** ASSIGNMENT **
Whenever the string "computer" appears in a line below, please copy the line out.

** MATERIAL SHOWN **
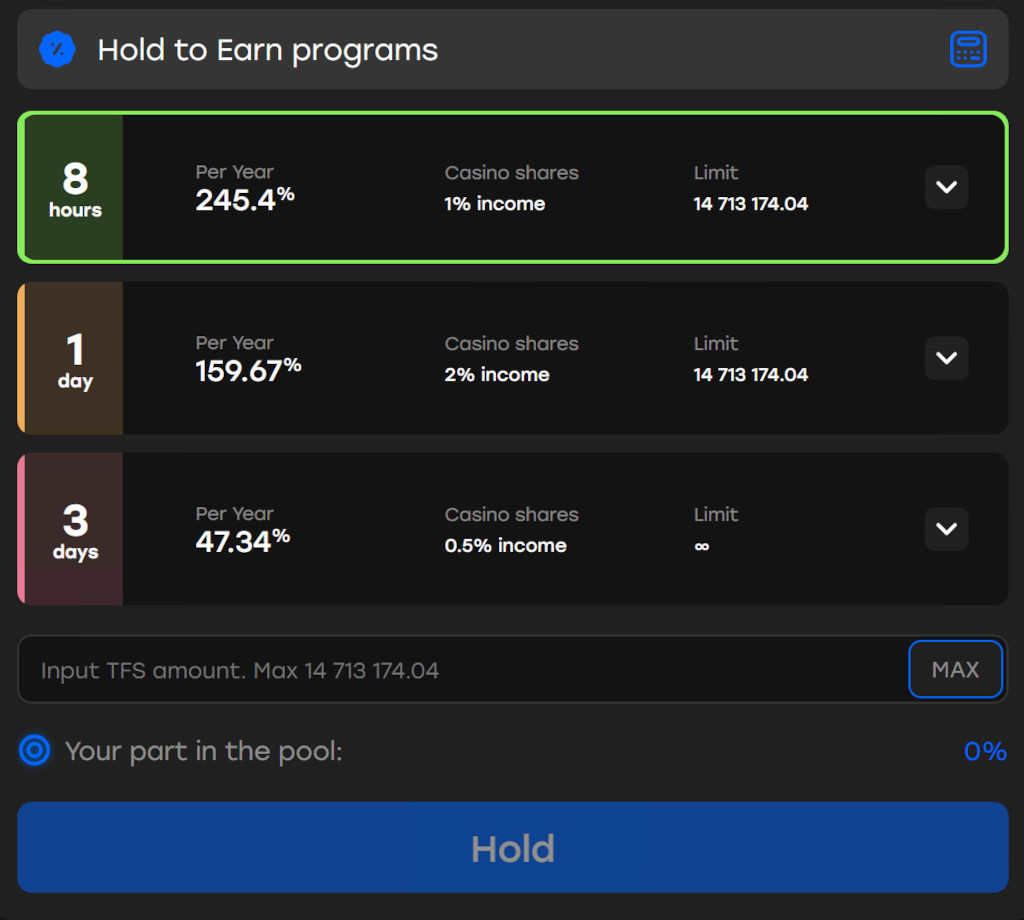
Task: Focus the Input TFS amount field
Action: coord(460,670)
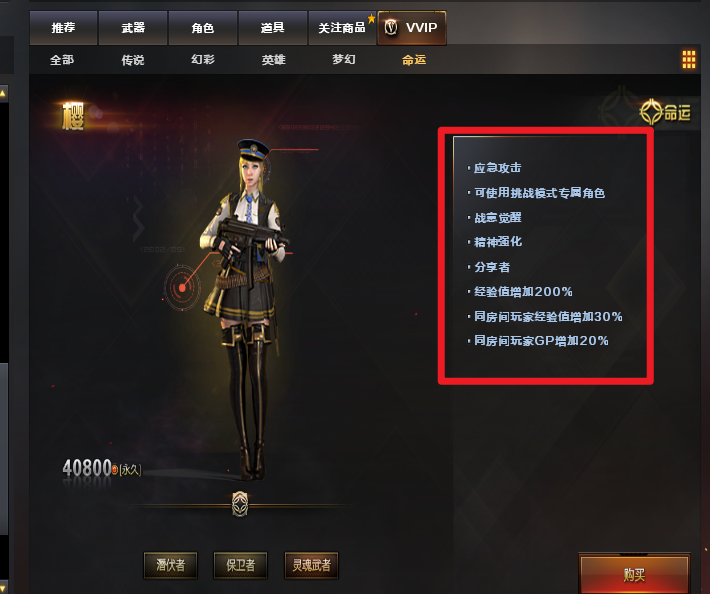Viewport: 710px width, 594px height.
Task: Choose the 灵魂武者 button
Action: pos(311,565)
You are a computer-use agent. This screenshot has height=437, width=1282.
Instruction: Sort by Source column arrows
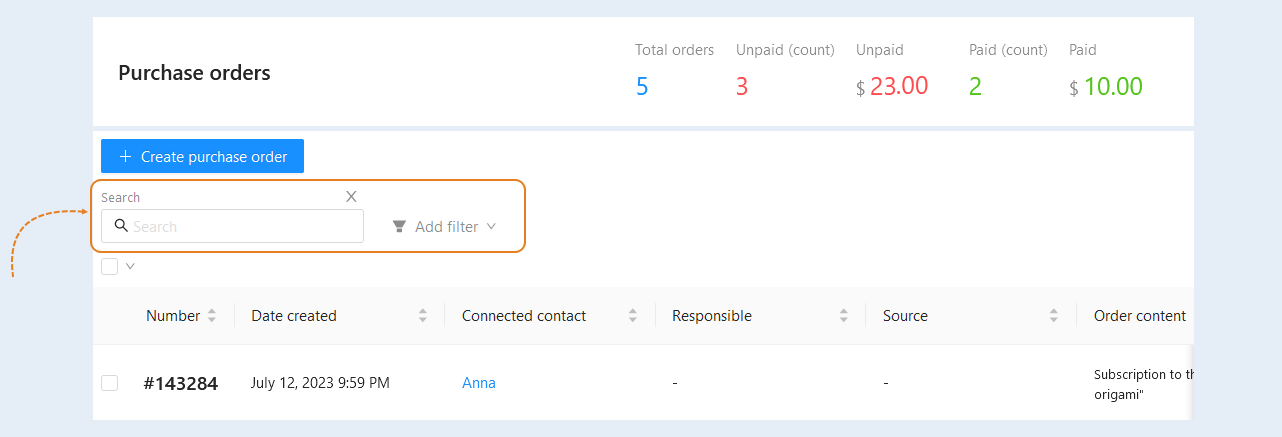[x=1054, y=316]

---

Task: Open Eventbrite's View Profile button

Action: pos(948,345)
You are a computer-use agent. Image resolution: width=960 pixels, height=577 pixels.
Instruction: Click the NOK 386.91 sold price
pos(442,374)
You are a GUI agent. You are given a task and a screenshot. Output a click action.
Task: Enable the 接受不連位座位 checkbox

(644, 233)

---

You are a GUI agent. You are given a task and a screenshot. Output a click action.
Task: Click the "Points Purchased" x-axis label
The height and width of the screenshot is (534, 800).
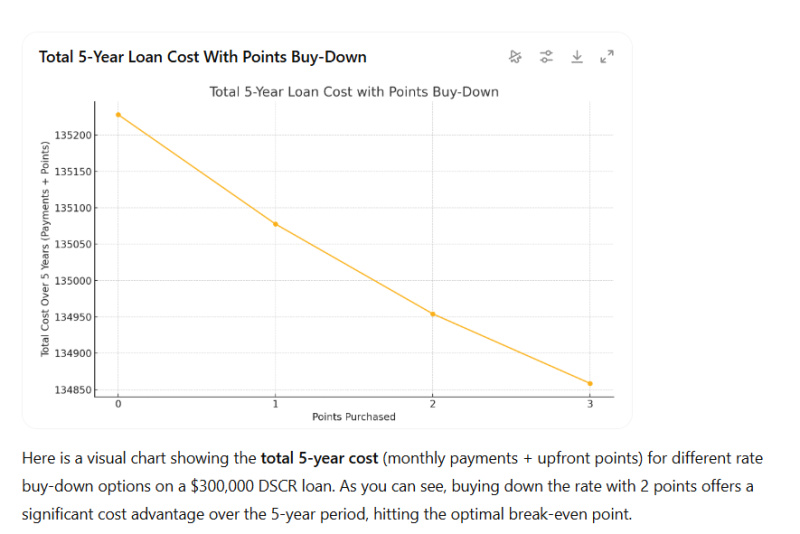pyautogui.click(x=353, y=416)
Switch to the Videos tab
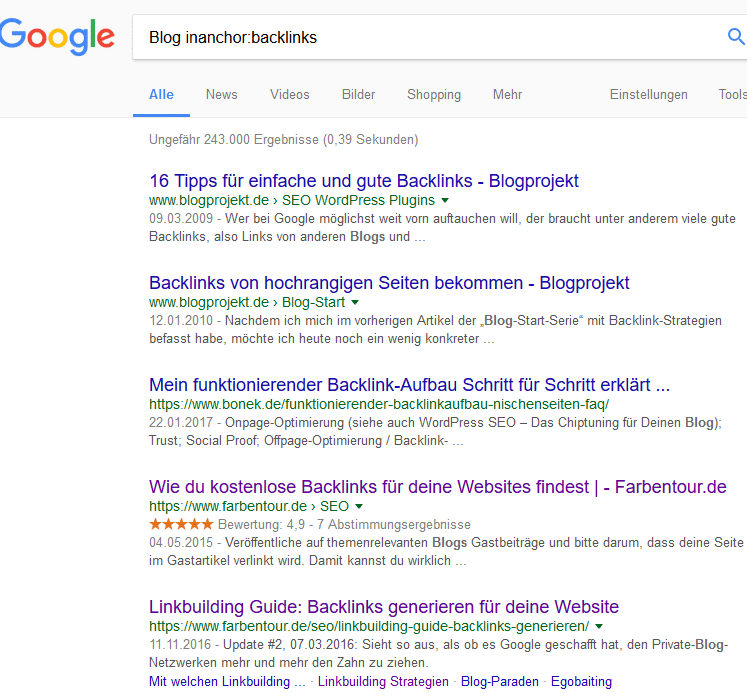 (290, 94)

** EXERCISE OUTPUT **
You are a computer-use agent. This screenshot has height=437, width=1282.
You are a computer-use agent. Image resolution: width=960 pixels, height=577 pixels.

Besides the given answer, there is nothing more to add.